Nem o guia nem o portal do Fundo Nacional de Desenvolvimento da Educação (FNDE) - autarquia responsável pela execução de políticas educacionais do MEC como o Programa Nacional do Livro e do Material Didático -, explica o que seriam esses "outros temas".

Através do PNLD o governo federal escolhe e disponibiliza os livros, mas cabe aos professores de cada escola decidir quais serão utilizados em sala de aula ou recomendados como leitura aos alunos, tanto que a apresentação do guia para os professores termina com os votos de "Boa leitura e boas escolhas!"

Muitos não gostaram das escolhas feitas pelos professores no ano passado. O livro "Amora", com 33 contos de títulos sugestivos como "Vó, a senhora é lésbica?", "Diáspora lésbica", "Umas pernas grossas" e "Profanação" foi entregue a alunos de ensino médio de escolas públicas de Curitiba e causou indignação nos pais mais atentos. Um deles procurou a redação da Gazeta do Povo para reclamar que, além de sugerir abertamente que jovens experimentem a sexualidade com pessoas do mesmo sexo, faz apologia a práticas delituosas, ao uso de álcool e até de drogas, como no trecho a seguir, do conto "Dreaming" (página 87):

"Os amigos de Mel logo voltaram com mais pó e com o convite de invadir uma mansão que estava vazia naquele fim de semana para ocupar a piscina. A Mel nem titubeou, apenas comentou que finalmente alguém tinha achado uma casa com piscina. Fomos em oito, creio. As outras trinta pessoas continuaram a bebedeira onde estavam. Ao passar pela sala, antes de ir embora, vi um cara desacordado ao lado de uma poça de vômito e duas garotas se beijando numa poltrona. A negra estava sentada com as pernas abertas e sem camiseta e a loira com cara de menor de idade estava sentada em seu colo. Uma tinha a mão dentro das calças da outra e aquilo tinha jeito de estar tão bom que nenhuma das duas parecia se importar com o entorno. Eu me demorei na observação do evento e senti a mão da Mel agarrar meu punho, me puxando para a saída."

Dois parágrafos depois a protagonista do conto relata por que não lembrava a qual famoso pertencia a casa: "já havia bebido uma garrafa de uísque e por ali já tinha também cheirado a bucha toda de cocaína".

Os educadores que participaram da seleção das obras classificaram o livro Amora na categoria "diálogos com a sociologia e a antropologia". O livro é recheado de expressões do chamado vocabulário lésbico, incluindo o próprio título, que seria a palavra "amor" na relação homossexual feminina.
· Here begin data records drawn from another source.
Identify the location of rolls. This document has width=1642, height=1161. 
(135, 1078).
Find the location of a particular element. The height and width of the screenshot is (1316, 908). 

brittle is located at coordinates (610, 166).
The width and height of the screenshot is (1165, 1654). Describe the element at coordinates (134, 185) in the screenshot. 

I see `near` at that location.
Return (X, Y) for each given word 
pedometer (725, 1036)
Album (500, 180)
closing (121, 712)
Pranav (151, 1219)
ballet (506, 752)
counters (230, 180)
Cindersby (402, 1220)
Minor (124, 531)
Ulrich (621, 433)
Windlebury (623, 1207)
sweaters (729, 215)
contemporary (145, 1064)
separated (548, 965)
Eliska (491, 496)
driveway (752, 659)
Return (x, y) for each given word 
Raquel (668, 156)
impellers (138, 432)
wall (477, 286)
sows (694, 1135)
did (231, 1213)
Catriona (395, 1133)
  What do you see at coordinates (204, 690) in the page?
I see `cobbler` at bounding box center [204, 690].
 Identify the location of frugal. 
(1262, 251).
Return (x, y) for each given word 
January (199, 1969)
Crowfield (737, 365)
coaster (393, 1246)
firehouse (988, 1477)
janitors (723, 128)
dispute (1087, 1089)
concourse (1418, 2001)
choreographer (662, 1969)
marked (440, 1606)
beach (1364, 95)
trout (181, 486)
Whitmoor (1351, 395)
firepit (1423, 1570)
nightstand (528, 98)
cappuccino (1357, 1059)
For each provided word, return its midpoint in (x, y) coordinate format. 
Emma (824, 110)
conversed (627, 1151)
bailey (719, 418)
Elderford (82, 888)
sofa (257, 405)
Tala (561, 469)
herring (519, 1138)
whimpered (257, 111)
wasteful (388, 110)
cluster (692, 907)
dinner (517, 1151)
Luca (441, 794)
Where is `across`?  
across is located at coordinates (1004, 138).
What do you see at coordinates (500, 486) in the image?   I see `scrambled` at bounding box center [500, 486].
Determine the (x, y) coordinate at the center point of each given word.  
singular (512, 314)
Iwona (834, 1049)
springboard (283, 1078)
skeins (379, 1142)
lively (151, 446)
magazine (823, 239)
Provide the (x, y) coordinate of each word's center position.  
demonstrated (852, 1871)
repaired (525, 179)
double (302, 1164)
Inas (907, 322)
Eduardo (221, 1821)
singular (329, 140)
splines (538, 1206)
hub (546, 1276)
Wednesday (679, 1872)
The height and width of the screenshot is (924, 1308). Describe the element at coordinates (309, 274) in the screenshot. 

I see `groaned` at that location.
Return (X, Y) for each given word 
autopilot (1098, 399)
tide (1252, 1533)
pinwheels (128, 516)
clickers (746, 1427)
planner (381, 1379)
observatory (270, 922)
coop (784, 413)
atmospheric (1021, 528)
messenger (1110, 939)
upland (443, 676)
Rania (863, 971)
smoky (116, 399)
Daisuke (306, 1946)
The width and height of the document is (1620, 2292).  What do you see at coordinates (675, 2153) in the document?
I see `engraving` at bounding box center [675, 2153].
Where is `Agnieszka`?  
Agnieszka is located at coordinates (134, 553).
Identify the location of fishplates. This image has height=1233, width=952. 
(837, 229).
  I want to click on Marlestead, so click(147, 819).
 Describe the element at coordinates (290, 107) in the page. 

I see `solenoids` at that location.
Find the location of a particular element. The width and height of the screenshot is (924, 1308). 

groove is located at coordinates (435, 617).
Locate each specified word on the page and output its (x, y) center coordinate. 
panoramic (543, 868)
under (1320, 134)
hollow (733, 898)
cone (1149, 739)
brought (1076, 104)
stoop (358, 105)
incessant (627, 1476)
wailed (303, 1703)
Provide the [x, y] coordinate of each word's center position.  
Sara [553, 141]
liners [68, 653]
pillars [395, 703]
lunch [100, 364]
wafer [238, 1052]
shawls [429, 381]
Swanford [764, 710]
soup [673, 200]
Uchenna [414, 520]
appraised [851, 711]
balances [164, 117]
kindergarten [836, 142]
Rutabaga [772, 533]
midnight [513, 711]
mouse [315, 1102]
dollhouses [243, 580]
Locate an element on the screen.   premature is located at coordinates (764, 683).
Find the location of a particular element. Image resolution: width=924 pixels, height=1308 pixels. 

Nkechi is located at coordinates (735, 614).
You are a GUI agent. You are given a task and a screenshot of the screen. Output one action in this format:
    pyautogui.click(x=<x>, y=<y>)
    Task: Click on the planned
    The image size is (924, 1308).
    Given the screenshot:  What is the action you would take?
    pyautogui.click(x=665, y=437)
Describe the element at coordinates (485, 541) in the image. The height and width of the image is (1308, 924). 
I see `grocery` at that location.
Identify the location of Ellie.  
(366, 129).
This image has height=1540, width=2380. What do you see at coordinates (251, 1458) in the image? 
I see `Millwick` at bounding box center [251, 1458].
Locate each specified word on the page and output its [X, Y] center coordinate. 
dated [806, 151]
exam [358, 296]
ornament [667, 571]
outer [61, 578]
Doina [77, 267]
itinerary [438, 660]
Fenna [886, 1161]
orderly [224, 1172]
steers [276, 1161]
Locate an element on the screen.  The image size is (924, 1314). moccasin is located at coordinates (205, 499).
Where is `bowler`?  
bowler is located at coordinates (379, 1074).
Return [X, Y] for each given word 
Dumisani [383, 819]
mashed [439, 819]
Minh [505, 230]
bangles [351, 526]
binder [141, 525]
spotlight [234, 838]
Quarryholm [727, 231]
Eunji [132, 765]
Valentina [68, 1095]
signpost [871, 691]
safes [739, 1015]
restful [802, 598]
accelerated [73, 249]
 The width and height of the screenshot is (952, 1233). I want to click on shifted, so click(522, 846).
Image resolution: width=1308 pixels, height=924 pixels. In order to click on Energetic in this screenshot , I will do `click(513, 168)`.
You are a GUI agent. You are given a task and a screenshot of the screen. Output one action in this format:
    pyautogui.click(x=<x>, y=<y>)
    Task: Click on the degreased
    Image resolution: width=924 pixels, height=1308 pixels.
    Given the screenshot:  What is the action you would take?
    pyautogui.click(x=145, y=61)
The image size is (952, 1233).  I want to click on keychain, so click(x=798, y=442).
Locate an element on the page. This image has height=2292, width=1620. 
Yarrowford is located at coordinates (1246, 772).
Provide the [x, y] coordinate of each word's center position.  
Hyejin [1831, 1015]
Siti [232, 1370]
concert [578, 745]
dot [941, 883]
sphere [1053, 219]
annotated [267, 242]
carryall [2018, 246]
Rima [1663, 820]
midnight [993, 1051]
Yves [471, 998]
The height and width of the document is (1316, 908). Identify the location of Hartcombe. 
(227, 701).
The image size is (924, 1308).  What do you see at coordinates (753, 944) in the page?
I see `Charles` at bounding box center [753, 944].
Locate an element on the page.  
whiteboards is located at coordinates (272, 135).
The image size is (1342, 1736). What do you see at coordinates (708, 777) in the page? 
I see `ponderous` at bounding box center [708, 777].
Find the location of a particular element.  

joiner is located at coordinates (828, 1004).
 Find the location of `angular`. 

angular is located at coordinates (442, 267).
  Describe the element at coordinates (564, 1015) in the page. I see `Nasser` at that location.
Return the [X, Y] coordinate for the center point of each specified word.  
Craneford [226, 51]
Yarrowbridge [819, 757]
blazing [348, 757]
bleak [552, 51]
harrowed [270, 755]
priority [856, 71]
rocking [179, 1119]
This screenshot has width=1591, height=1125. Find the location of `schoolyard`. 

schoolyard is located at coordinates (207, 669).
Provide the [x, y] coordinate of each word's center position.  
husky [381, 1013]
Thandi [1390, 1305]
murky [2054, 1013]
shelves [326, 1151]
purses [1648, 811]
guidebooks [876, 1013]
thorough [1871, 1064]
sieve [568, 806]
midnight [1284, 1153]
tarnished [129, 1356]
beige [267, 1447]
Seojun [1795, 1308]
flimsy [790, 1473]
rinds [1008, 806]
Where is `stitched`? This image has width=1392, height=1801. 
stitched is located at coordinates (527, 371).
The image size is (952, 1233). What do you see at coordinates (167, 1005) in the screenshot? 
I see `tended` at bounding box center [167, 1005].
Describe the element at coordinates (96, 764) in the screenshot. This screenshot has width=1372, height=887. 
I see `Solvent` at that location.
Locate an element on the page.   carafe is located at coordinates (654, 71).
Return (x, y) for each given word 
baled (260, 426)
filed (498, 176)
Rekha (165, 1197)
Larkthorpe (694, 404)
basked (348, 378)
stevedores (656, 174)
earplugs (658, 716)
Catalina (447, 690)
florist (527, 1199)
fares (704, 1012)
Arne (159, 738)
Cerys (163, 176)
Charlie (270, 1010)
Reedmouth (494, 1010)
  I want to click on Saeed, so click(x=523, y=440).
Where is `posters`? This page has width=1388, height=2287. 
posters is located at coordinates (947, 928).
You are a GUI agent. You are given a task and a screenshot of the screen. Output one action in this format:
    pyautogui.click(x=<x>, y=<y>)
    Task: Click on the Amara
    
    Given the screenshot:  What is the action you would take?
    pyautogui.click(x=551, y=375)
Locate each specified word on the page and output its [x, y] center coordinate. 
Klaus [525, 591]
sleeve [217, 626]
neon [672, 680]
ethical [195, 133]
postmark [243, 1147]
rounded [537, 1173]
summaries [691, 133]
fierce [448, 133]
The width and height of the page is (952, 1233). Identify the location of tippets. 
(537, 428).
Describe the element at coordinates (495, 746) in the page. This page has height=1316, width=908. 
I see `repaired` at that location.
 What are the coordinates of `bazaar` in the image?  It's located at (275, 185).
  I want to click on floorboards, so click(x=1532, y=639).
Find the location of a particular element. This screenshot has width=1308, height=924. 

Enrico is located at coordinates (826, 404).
O guia PNLD para professores esclarece que no livro de contos Amora, da escritora Natália Borges Polesso, "reproduções de estátuas de nu feminino encabeçam alguns contos, como que sugerindo um novo tipo de envolvimento e declarando o tema". E ainda que "o próprio título, Amora, é uma adjetivação feminina usual no vocabulário lésbico, comumente relacionada ao substantivo masculino amor".

A lista do governo Temer tem validade até 2020. Segundo o Edital do PNLD 2021, a indicação de novas obras literárias deve ser feita entre 1º e 12 de março de 2021.

O que é o PNLD

O Programa Nacional do Livro e do Material Didático (PNLD) existe desde 1937 e é o mais antigo dos programas voltados à distribuição de obras didáticas aos estudantes da rede pública de ensino brasileira. Ao longo dos mais de 80 anos de existência, o programa foi aperfeiçoado e teve diferentes nomes e formas de execução.

Com a transferência da política de execução do PNLD para o Fundo Nacional de Desenvolvimento da Educação (FNDE), em 1997, a produção e distribuição dos livros didáticos passaram a ser feitas de forma contínua e massiva. Todos os estudantes do ensino fundamental passaram a receber livros didáticos de todas as disciplinas.

Em 2004, o Ministério da Educação criou o Programa Nacional do Livro para o Ensino Médio (PNLEM), e em 2017, com o Decreto nº 9.099, de 18 de julho de 2017, o livro literário foi incluído nos processos de escolha de material didático.

Explicações do FNDE/MEC

A Gazeta do Povo questionou o Fundo Nacional de Desenvolvimento da Educação (FNDE) sobre o valor gasto com a aquisição e distribuição de livros didáticos para estudantes da educação básica da rede pública para este ano letivo de 2020, quanto foi destinado à compra do livro Amora e quantos exemplares foram distribuídos. Até o momento da publicação desta reportagem não houve resposta.